Cholinesterase inhibitors — donepezil, rivastigmine, galantamine — are the symptomatic treatment for Alzheimer's disease. They work by addressing one specific aspect of the pathology: the basal forebrain cholinergic deficit that emerges as the disease progresses.
- Class
- Acetylcholinesterase Inhibitors (AChEIs)
- Mechanism
- Inhibit acetylcholinesterase → reduce ACh breakdown → enhance cholinergic signaling. Targets cholinergic deficit central to Alzheimer's pathology.
- Typical dose
- Drug-specific
- Half-life
- Drug-specific
- FDA indications
- Mild to moderate Alzheimer's disease (donepezil also moderate-severe), Parkinson's disease dementia (rivastigmine), dementia with Lewy bodies (off-label)
- Key adverse effects
- GI (nausea, vomiting, diarrhea, anorexia, weight loss — dose-dependent), bradycardia, syncope, vivid dreams/nightmares, insomnia (if AM dosed), urinary incontinence, muscle cramps
- Representative agents
- Donepezil (Aricept), rivastigmine (Exelon — oral or patch), galantamine (Razadyne — also nicotinic allosteric modulator)

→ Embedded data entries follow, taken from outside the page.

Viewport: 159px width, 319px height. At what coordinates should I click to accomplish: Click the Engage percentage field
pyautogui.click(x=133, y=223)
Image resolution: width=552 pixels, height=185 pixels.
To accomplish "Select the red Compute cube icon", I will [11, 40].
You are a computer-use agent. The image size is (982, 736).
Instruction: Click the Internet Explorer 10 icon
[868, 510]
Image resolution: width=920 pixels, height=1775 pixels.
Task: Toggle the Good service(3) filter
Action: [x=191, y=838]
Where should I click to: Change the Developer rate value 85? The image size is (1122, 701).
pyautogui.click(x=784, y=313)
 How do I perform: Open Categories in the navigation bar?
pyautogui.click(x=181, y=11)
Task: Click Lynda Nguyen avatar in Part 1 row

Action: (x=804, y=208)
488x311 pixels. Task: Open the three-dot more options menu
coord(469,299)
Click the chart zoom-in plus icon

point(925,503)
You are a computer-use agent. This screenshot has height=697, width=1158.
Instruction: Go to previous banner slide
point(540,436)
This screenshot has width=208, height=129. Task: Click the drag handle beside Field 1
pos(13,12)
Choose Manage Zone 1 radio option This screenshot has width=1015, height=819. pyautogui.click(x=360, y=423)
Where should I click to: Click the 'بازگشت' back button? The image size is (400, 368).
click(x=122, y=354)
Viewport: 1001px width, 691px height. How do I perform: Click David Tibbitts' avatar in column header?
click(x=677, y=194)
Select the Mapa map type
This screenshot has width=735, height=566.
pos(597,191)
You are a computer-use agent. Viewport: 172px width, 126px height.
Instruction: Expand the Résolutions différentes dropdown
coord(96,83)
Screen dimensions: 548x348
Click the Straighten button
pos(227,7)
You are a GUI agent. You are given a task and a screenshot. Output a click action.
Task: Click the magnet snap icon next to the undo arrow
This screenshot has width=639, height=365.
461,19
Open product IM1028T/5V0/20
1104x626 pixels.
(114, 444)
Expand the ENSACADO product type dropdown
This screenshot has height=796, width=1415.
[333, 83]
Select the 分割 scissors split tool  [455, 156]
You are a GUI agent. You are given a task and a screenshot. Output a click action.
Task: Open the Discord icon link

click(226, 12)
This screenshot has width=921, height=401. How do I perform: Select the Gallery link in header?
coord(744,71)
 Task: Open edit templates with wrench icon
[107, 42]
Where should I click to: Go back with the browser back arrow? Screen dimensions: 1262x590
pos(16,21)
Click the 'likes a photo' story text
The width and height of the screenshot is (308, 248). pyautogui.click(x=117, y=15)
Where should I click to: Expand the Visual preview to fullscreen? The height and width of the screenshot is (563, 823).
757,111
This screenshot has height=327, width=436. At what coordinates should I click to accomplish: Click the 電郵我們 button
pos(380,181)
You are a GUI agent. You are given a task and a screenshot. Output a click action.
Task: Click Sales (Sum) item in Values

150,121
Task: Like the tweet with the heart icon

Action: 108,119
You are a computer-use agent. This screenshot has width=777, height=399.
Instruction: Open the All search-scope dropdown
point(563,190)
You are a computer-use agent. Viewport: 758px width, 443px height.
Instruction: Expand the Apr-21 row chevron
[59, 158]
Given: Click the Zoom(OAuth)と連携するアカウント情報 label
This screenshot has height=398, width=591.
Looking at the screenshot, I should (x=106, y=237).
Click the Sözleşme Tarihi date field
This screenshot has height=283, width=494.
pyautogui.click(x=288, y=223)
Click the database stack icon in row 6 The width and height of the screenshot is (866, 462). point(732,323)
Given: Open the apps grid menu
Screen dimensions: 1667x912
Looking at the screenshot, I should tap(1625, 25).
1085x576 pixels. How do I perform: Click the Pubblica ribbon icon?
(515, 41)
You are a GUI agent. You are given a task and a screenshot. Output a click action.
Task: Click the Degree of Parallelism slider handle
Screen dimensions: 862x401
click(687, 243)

Modest symptomatic benefit — slow cognitive decline by 6-12 months on average, do not modify underlying disease. GI side effects are dose-limiting. Patches (rivastigmine) reduce GI burden. Continue as long as benefit perceived; consider discontinuation in advanced disease.
The nucleus basalis of Meynert and adjacent cholinergic neurons project widely to cortex. In Alzheimer's, these neurons progressively die, reducing cortical acetylcholine signaling. AChEIs block acetylcholinesterase, the enzyme that degrades synaptic ACh. The result is preserved ACh in the synapse, partial compensation for the dying neurons, and modest cognitive benefit.
Cholinesterase inhibitors treat the cholinergic deficit of Alzheimer's disease — they do not modify the underlying pathology, but they support remaining cholinergic signaling.
Mechanism note: Cholinesterase inhibitors offer modest symptomatic support by propping up a failing cholinergic system — real but limited benefit, GI-limited tolerability, and no effect on disease progression.
The benefit is real but modest. AChEIs do not modify the underlying disease; they do not prevent neuronal death; they do not reverse pathology. They slow the decline. Cognitive testing scores typically improve modestly, decline is delayed by approximately 6-12 months on average, and ADL preservation improves. For the patient and family, this can be meaningful — but the eventual trajectory of the disease is not changed.
Expectations management is one of the most important parts of prescribing AChEIs. Families often hope for "a cure" or for substantial cognitive recovery. The honest framing: these medications slow the disease modestly, may improve attention and engagement, and are worth trying — but the underlying disease will progress.
GI side effects are dose-limiting for many patients. Nausea, vomiting, diarrhea, anorexia, weight loss — particularly prominent during titration. Strategies: slow titration, take with food, use the transdermal patch (rivastigmine) to bypass GI absorption. Weight loss can be substantial; monitor and intervene with nutrition support if needed.
Other adverse effects: bradycardia and syncope (vagal effects), vivid dreams or nightmares (especially when dosed at bedtime), urinary incontinence, muscle cramps. The drugs are cholinergic — caution in patients with COPD, asthma, peptic ulcer disease, or significant bradyarrhythmias.
Continue AChEIs as long as benefit is perceived. In advanced disease, when meaningful function is lost, consider discontinuation — though this is its own difficult conversation.